Slots are designated areas within components where consumers can provide custom content. A card component might have slots for header, body, actions, and footer. Consumers customize by providing content for relevant slots rather than modifying the card component itself.

Slots separate component structure from component content. The design system controls how slots are arranged, styled, and behave. Consumers control what content appears in slots. This separation enables customization without structural modification.

How Slot-Based Customization Works

Named slots identify distinct customization areas. Components define slots with semantic names like header, content, footer, leading, trailing. Named slots enable precise content placement. Consumers provide content by slot name.

Default slot content provides fallback behavior. Slots can specify content that appears when consumers do not provide alternatives. Defaults enable components to work without explicit slot content while allowing customization when needed.

Slot validation constrains what content is appropriate. Slots might accept only certain component types or enforce content requirements. Validation prevents inappropriate content that would break component functionality or appearance.

Slot rendering integration incorporates consumer content into component output. Component implementations render slot content in appropriate locations with appropriate context. Rendering might wrap content, provide props, or apply styles.

Framework implementation varies by technology. React uses children and render props. Vue has named slots as a native feature. Web Components use the slot element. Angular uses ng-content with select attributes. Implementation details differ but the conceptual pattern remains consistent.

Key Considerations

Common Questions

How should slot content interact with component styling?

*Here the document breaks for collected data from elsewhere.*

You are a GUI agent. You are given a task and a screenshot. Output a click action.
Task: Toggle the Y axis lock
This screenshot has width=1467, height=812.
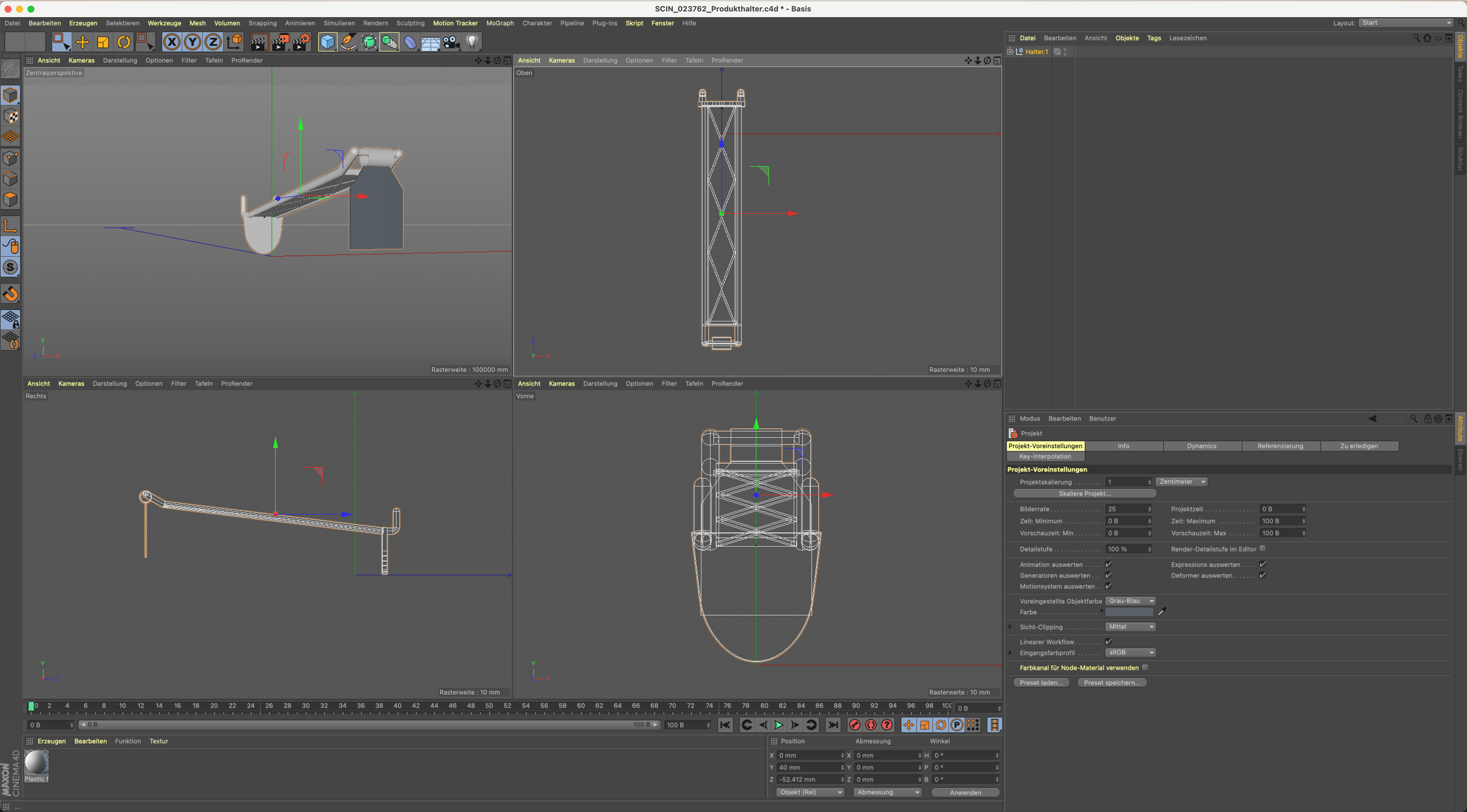tap(193, 42)
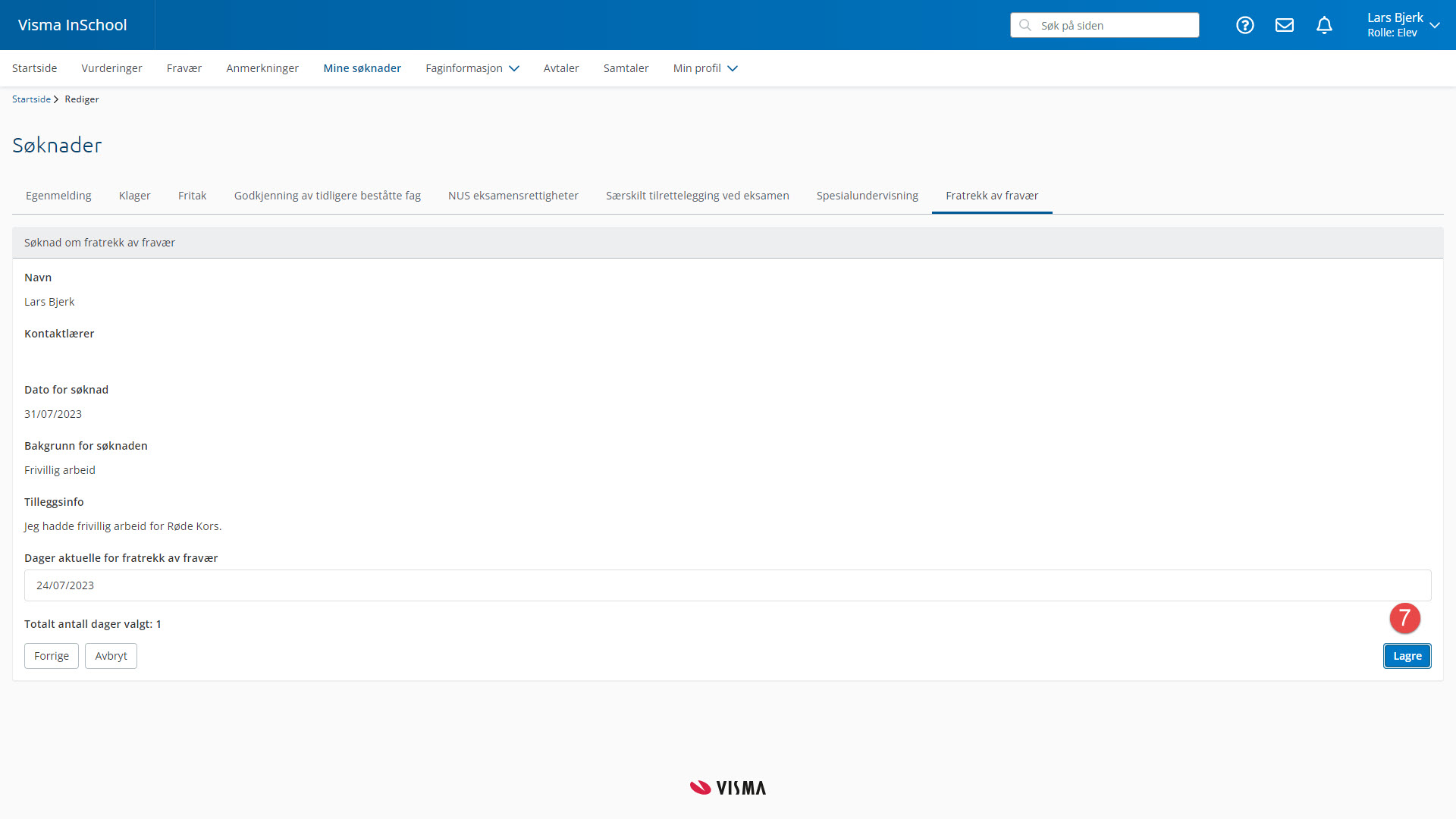Go to Fravær in navigation
This screenshot has width=1456, height=819.
(184, 68)
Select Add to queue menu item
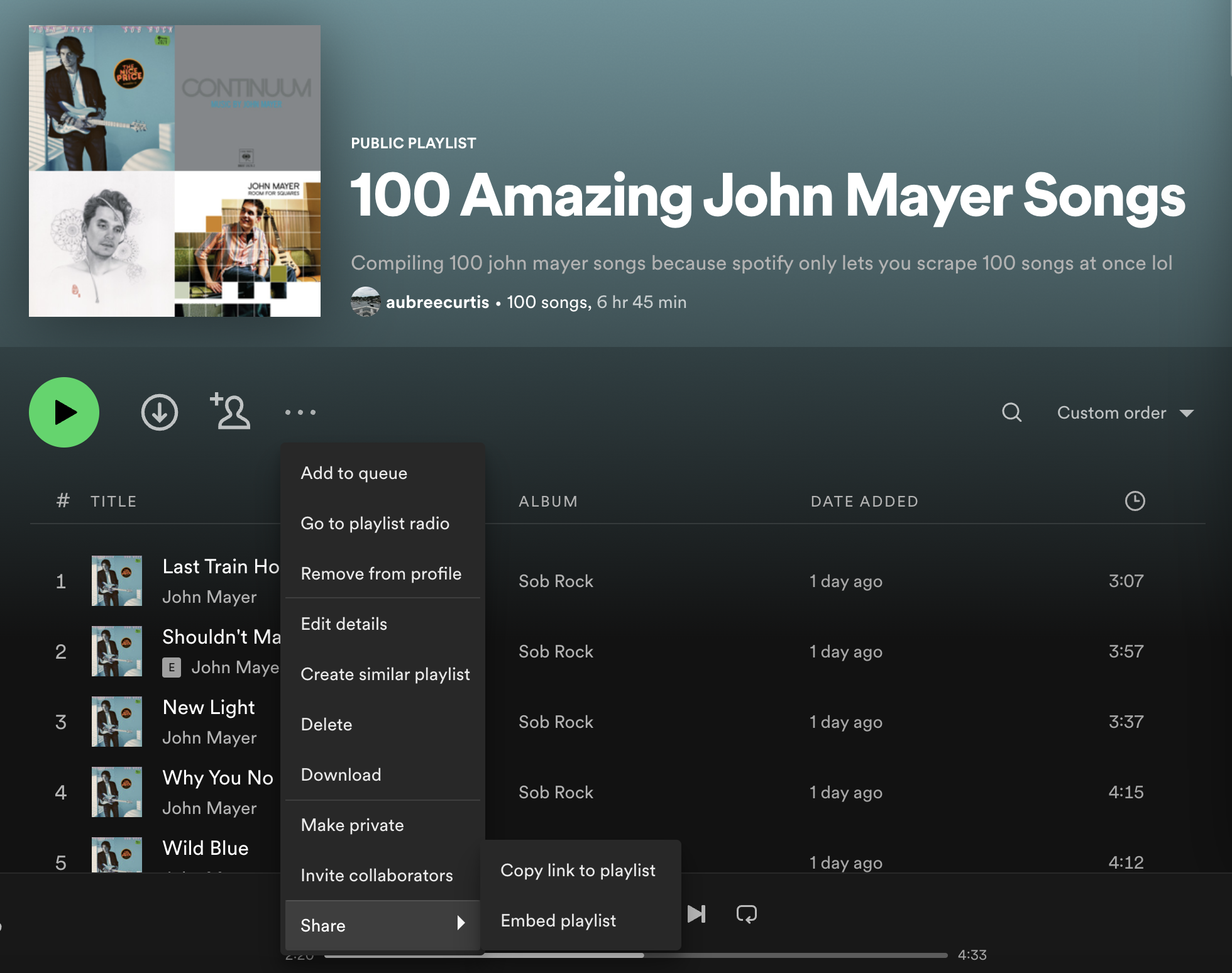The height and width of the screenshot is (973, 1232). click(354, 473)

Slot content styling requires careful consideration. Components typically apply structural styling to slot areas: positioning, spacing, and dimensional constraints. Content styling may be left to consumers or may apply component-consistent defaults. Typography and color tokens might be inherited into slot areas for consistency. Consumers should be able to override defaults when needed. Clear documentation should explain what styling slots inherit and what consumers control. Slot styling boundaries help consumers understand how to style their content appropriately.

When should components use slots versus props?

Slots suit complex, variable content that cannot be reduced to simple values. Props suit simple values, flags, and configurations. A title prop makes sense for single-line text. A header slot makes sense for complex header content including icons, actions, and multi-line text. Props suit enumerable options; slots suit unbounded possibilities. The distinction is not absolute; some needs could be addressed either way. Consider what consumers will commonly provide: if it is usually simple values, props may be cleaner; if it requires flexibility, slots may serve better.

Summary

Slot-based customization enables flexibility through named content areas that separate component structure from content, with default content for fallback behavior, validation constraining appropriate content, and framework-specific implementation handling rendering. Slot content styling requires clarity about what slots inherit and what consumers control. Slots suit complex variable content while props suit simple values and configurations.